Correlation of tumor-associated macrophages and clinicopathological factors in Wilms tumor
- Equal contributors
1 Division of Pediatric Surgery, Columbia University Medical Center, 3959 Broadway, CHN 214, New York, NY, 10032, USA
2 Division of Pediatric Hematology/Oncology/Stem Cell Transplantation, Columbia University Medical Center, New York, NY, 10032, USA
3 Department of Biostatistics, Columbia University Mailman School of Public Health, New York, NY, 10032, USA
Vascular Cell 2013, 5:5 doi:10.1186/2045-824X-5-5Published: 21 March 2013
Despite high long-term survival rates in patients with Wilms tumor, there is a need to develop better prognostic biomarkers in order to maximize cure while avoiding treatment-associated morbidities. Tumor-associated macrophages have been recently associated with poorer prognosis and increased disease progression in a number of adult cancers.

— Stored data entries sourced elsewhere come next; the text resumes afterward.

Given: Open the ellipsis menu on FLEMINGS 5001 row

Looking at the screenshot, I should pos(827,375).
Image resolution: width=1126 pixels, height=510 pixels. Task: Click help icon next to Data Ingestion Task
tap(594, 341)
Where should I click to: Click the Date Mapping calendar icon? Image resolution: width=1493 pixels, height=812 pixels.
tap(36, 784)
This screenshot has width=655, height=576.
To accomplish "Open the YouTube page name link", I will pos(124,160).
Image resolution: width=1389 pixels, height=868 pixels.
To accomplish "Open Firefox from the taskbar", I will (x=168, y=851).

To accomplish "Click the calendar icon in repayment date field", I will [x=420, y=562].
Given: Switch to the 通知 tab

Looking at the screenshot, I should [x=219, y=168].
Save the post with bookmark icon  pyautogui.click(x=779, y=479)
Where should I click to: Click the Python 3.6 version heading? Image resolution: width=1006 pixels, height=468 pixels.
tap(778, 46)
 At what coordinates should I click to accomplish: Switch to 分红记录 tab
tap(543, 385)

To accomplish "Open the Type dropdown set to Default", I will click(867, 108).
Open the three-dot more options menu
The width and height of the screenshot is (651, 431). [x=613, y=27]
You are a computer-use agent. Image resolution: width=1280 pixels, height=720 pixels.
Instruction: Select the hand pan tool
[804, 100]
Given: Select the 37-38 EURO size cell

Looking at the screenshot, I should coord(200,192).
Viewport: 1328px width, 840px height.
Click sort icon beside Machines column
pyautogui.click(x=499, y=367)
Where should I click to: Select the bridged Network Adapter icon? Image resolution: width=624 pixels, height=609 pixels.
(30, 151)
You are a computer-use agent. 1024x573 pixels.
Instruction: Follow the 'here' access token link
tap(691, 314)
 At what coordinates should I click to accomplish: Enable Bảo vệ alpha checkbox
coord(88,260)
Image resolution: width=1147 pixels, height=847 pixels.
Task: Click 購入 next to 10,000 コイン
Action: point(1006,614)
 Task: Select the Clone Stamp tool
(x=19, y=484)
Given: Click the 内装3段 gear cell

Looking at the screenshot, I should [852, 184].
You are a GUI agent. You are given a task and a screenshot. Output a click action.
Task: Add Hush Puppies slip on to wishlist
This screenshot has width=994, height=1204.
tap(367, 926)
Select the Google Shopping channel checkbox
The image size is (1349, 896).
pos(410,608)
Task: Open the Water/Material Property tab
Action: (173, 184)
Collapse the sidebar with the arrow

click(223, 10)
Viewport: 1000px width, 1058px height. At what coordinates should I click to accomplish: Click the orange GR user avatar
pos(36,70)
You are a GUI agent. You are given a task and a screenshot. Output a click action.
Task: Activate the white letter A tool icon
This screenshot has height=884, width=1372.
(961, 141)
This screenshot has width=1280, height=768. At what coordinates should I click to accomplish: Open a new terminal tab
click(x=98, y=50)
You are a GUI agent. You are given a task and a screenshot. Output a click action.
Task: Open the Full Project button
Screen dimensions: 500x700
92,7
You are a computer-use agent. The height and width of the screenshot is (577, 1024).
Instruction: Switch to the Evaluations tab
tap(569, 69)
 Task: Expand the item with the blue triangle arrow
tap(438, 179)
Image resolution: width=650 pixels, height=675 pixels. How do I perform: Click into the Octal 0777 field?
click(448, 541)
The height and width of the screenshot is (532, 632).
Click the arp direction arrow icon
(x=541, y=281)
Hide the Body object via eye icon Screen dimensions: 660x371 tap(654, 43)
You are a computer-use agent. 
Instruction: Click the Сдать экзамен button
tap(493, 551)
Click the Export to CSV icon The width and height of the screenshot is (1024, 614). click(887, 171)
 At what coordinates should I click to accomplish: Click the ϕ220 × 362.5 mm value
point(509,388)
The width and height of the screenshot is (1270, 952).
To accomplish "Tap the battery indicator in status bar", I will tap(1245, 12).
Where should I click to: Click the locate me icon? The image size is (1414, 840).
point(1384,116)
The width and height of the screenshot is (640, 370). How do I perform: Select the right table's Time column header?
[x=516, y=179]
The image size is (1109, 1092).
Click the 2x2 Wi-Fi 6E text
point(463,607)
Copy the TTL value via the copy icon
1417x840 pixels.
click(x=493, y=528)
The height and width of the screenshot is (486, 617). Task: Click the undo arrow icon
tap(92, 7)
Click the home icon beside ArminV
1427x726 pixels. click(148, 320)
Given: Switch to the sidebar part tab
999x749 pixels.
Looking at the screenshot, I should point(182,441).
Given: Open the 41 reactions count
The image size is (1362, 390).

We investigated the relationship between macrophages and clinicopathological fators in this pediatric solid tumor.
Tissue microarray sections of 124 Wilms tumor cases obtained from the Cooperative Human Tissue Network were stained with CD68, a macrophage marker using standard immunohistochemical techniques and quantified using digital image processing techniques. Macrophage densities were correlated by tumor stage, and survival analyses were conducted with available clinical data. Immunohistochemistry was performed on 25 additional Wilms tumor cases obtained from the tumor bank at Columbia University Medical Center and correlated with presence of tumor microvascular invasion.
Mean macrophage count densities in stage IV tumors were significantly greater than densities in stage I and III tumors (p=.021, .036). Although the overall and disease-free survival did not differ between high and low macrophage presence groups across all stages, increased macrophage presence was associated with decreased disease-free survival in patients with stage II tumors (p=0.035). Increased macrophage presence may have also correlated with decreased disease-free survival in stage IV patients, but the sample size was too small to allow detection of this difference with significance (p=0.575). Increased macrophage presence was associated with tumor microvascular invasion (p=0.0004).
Our results suggest that macrophage recruitment may be associated with disease progression in Wilms tumor. Quantitation of macrophage presence may therefore be a useful adjunct in refining staging algorithms for patients with stage II Wilms tumor. Such data might be useful in the effort to reduce the risk of adverse effects associated with under- or overtreatment of this neoplasm.